I spent six weeks at Edxcare building a fine-tuned model for a problem that turned out to be solvable in three days with better prompt engineering. The mistake was answering the wrong question. The question was not "can we fine-tune?" - it was "should we fine-tune?" This framework is designed to prevent that mistake.

The Fundamental Distinction

Prompt engineering changes how you ask the model. The weights stay the same; you are steering existing capabilities with better instructions.

Fine-tuning changes the model's weights. You are modifying the model itself - its style, its default behaviors, its specialized knowledge. It is a training-time intervention, not an inference-time one.
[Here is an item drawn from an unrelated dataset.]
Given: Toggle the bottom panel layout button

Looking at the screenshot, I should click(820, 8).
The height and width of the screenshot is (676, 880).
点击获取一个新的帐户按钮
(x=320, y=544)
This distinction matters because the cost, complexity, and failure modes are completely different. Getting prompt engineering wrong costs you an afternoon. Getting fine-tuning wrong costs you weeks and real money.

Start with Prompt Engineering - Always

Before considering fine-tuning, exhaust prompt engineering. Most product teams underestimate what good prompt engineering can do.
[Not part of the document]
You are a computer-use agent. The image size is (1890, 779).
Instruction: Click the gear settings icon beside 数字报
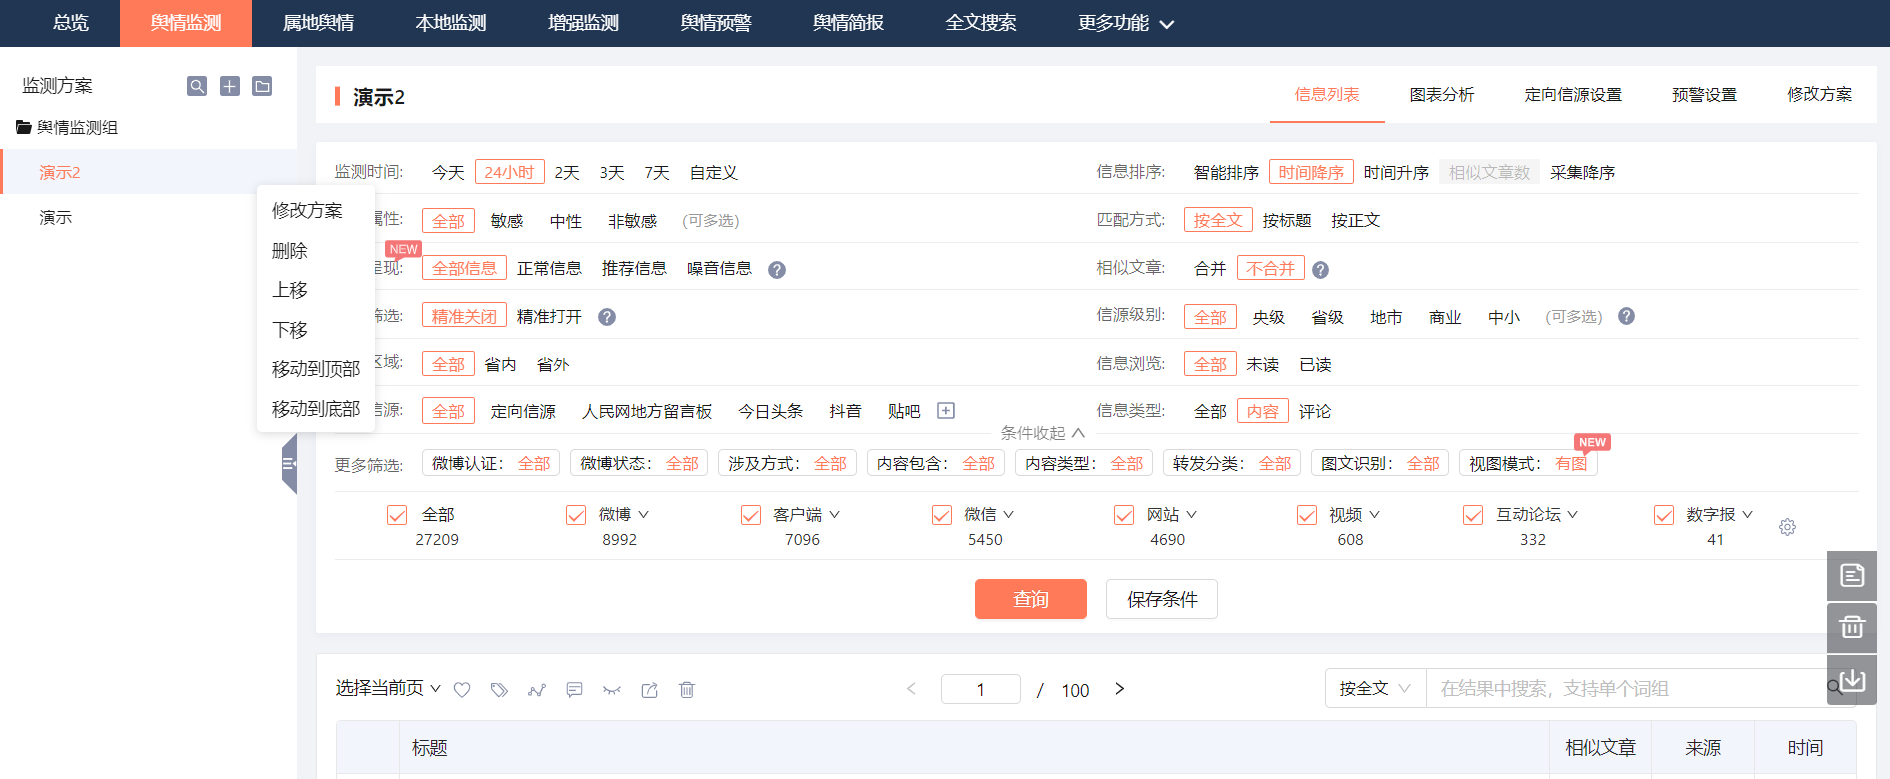click(1787, 527)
Prompt engineering can solve: output format consistency, chain-of-thought reasoning, role specialization, constraint enforcement, few-shot learning, tone and style control. At HCLTech, we pushed a medical coding assistant from 62% accuracy to 81% accuracy purely through prompt iteration - chain-of-thought instructions, five worked examples, explicit format constraints, and a "reason first, code second" instruction pattern.

Run at least 10-20 prompt iterations before declaring it insufficient. Test on a representative evaluation set, not just ad-hoc examples. Track accuracy systematically.

When Fine-Tuning Actually Makes Sense

Fine-tuning is genuinely useful in four situations:

  1. Style or format cannot be prompted consistently. If you have tried extensive few-shot examples and the model still produces inconsistent output format, a fine-tuned model will learn the pattern reliably. This is most common for highly structured outputs with unusual schemas.
  2. Latency and cost constraints are severe and the task is narrow and high-volume. A fine-tuned GPT-4o-mini on a specific classification task will be faster and cheaper than GPT-4o with a long few-shot prompt. At 10 million calls per month, this matters.
  3. You need to teach the model a domain-specific vocabulary or reasoning pattern it does not have. Rare for frontier models on most tasks, but real for highly specialized domains (proprietary clinical protocols, niche legal frameworks).
  4. You need to reduce prompt length for a high-volume repetitive task. Fine-tuning can bake the behavior in so you do not need to repeat instructions in every call.

When Fine-Tuning is the Wrong Answer

Do not fine-tune when:

  • Your knowledge base changes frequently. Fine-tuned weights are static. Use RAG for dynamic knowledge.
  • You have fewer than 100-500 high-quality training examples. Below this threshold, a good prompt often outperforms fine-tuning.
  • The task requires factual accuracy about the real world. Fine-tuning can increase confident hallucination - the model learns the style but not necessarily the facts.
  • You have not tried RAG yet. The majority of "we need fine-tuning" problems are actually knowledge gap problems, not capability or style problems. RAG fixes knowledge gaps without touching weights.

The Decision Tree

  • Is the problem a knowledge gap (model does not know your information)? Use RAG.
  • Is the problem a format or style issue? Try prompt engineering first (10+ iterations with evaluation). If it still fails consistently, consider fine-tuning.
  • Is the problem latency or cost with a narrow high-volume task? Fine-tune a smaller model.
  • Is the problem reasoning capability? Try chain-of-thought or a stronger base model first.

Data Requirements for Fine-Tuning

You need high-quality input-output pairs. Quality matters far more than quantity. A common mistake is generating synthetic training data with an LLM - you end up training a model to mimic LLM outputs, which often amplifies the base model's failure modes rather than fixing them.

For OpenAI fine-tuning: minimum 10 examples (useless), meaningful improvement starts around 100, diminishing returns after 10,000 for most tasks. For domain-specific style or format: 200-500 curated examples often suffice. For capability improvement: you typically need thousands of examples and even then, a stronger base model is often a better use of resources.

Cost Reality Check

Prompt engineering: zero additional infrastructure cost beyond your existing API spend.

Fine-tuning with OpenAI: approximately $25 per million training tokens for GPT-4o-mini. A fine-tuning run on 10,000 examples averaging 500 tokens each costs roughly $125. Inference on fine-tuned models costs more than the base model.

Fine-tuning with self-hosted models: GPU costs. An A100 runs $2-4 per hour on cloud providers. A typical fine-tuning run for a 7B parameter model takes 2-8 hours. Ongoing serving costs depending on traffic.

The takeaway

Fine-tuning is a legitimate tool with specific use cases. The mistake is reaching for it too early. Start with RAG for knowledge problems, prompt engineering for behavior problems, and fine-tuning only when you have evidence - real evaluation data - that cheaper approaches are insufficient. The teams shipping the best AI products I have seen use fine-tuning sparingly and prompt engineering obsessively.